Turning to Europe, the eurozone also released its services PMI last night and it also showed an increase. But it was not as solid as economists expected so the euro went into retreat.

So last night was unusual in the current context in that the US dollar index rose, up 0.4% to 80.94, as both the euro and yen fell. “Strong” US data was the impetus.

Beyond that, everything else was upside down. The Aussie has gained 0.4 of a cent in 24 hours despite the stronger greenback, to US$0.9168. We can thank Australia's extraordinary June balance of trade result. Gold rose US$10.00 to US$1195.60/oz.

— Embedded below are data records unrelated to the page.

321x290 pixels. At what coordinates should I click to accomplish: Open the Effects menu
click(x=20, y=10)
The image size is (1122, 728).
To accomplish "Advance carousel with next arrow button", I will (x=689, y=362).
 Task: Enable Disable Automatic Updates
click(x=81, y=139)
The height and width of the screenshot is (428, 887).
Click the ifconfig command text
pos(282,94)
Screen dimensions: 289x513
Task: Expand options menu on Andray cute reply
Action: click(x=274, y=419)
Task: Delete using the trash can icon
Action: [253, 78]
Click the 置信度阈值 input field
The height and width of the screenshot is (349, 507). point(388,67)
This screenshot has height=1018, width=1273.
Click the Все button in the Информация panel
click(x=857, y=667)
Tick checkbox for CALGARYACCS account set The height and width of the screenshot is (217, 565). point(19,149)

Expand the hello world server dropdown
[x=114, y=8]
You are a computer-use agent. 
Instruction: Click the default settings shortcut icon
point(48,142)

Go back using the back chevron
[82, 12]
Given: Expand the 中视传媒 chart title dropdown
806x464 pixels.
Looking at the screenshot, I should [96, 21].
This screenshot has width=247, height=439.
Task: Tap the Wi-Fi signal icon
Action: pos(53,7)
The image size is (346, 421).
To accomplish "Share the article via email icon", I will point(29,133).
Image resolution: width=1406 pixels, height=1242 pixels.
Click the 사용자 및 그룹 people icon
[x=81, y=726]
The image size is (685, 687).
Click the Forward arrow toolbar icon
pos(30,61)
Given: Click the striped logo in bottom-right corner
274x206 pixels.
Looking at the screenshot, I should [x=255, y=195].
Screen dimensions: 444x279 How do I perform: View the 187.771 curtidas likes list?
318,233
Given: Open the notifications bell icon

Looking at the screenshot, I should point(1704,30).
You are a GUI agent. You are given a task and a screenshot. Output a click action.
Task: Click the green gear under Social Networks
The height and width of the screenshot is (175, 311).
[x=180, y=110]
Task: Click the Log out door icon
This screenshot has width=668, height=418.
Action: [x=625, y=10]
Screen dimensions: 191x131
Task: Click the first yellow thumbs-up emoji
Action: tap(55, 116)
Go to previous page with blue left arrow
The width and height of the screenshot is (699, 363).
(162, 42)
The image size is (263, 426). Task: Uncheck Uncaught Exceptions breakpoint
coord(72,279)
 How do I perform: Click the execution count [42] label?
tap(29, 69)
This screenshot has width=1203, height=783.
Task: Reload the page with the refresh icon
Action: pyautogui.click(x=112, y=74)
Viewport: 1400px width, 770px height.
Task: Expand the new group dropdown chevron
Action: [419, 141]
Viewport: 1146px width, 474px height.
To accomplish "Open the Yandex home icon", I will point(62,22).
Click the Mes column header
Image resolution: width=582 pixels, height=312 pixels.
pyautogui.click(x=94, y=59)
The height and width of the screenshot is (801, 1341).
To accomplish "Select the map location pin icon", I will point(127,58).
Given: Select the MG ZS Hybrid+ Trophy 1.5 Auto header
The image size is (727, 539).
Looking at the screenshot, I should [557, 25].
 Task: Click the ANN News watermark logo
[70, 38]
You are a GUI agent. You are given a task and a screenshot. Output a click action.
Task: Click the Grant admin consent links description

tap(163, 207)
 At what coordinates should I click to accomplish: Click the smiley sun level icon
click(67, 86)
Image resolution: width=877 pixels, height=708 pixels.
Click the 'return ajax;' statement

The likelihood of gold posting a big seasonal pullback is now rapidly diminishing. The main focus is on what the Fed is expected to announce at its next meeting, which has already been dubbed “QE-lite” even before any announcement. Wall Street is convinced the Fed will stop allowing its balance sheet to reduce to a more normal size by allowing assets to mature, but rather it will roll over or recommence purchases of mortgage securities, at the very least. This means turning the printing press back on.

And while speculation still abounds as to whether the Obama Administration might extend the Bush tax cuts, or reintroduce tax credits for homebuyers in the face of a weakening housing market, last night at least one small measure was announced. The government is providing US$600m in housing assistance to those states with the highest levels of unemployment. It's perhaps a first sign the government is also willing to return to fiscal stimulus.

Gold has also been given a boost this week from out of left field. Beijing has announced it will begin to free up the gold market in China. Previously gold buying was restricted to the central bank (not counting the jewellery trade) but the government will now ease restrictions to allow banks to import and export gold and trade on the Shanghai Gold Exchange.

By September, jewellery makers will begin to buy gold stock ahead of the Asian gift-giving seasons. The question is as to whether they're prepared to risk paying US$1200/oz and hope middle class China (and India) will be buyers at that implicit price, although economic growth numbers in both countries suggest there's a pretty good chance.

The speculators were piling back into base metals again in London last night, sending metals to new multi-month highs on the back of the “strong” US data. Everything was up 1.0-1.5%.

Oil was nevertheless flat (down US8c to US$82.47/bbl), held back by the weekly inventory data chocolate wheel.

And a stronger US dollar usually means stronger US bond prices, but the opposite was true and the ten-year yield rose 4 bips to 2.95%.

The SPI Overnight gained 28 points or 0.6%.

The rally last night means the S&P 500 is more or less sitting right on its 100-day moving average, so we are at another critical point. Tonight in the US sees the major chain stores release their monthly sales data which will draw the focus squarely back on the consumer ahead of Friday's jobs number, as will earnings results from Dow components Kraft and Walt Disney.

ResMed ((RMD)) will report in the US tonight, the News Corp ((NWS)) result is out, and today in Australia sees results from Rio Tinto ((RIO)) and Tabcorp ((TAH)).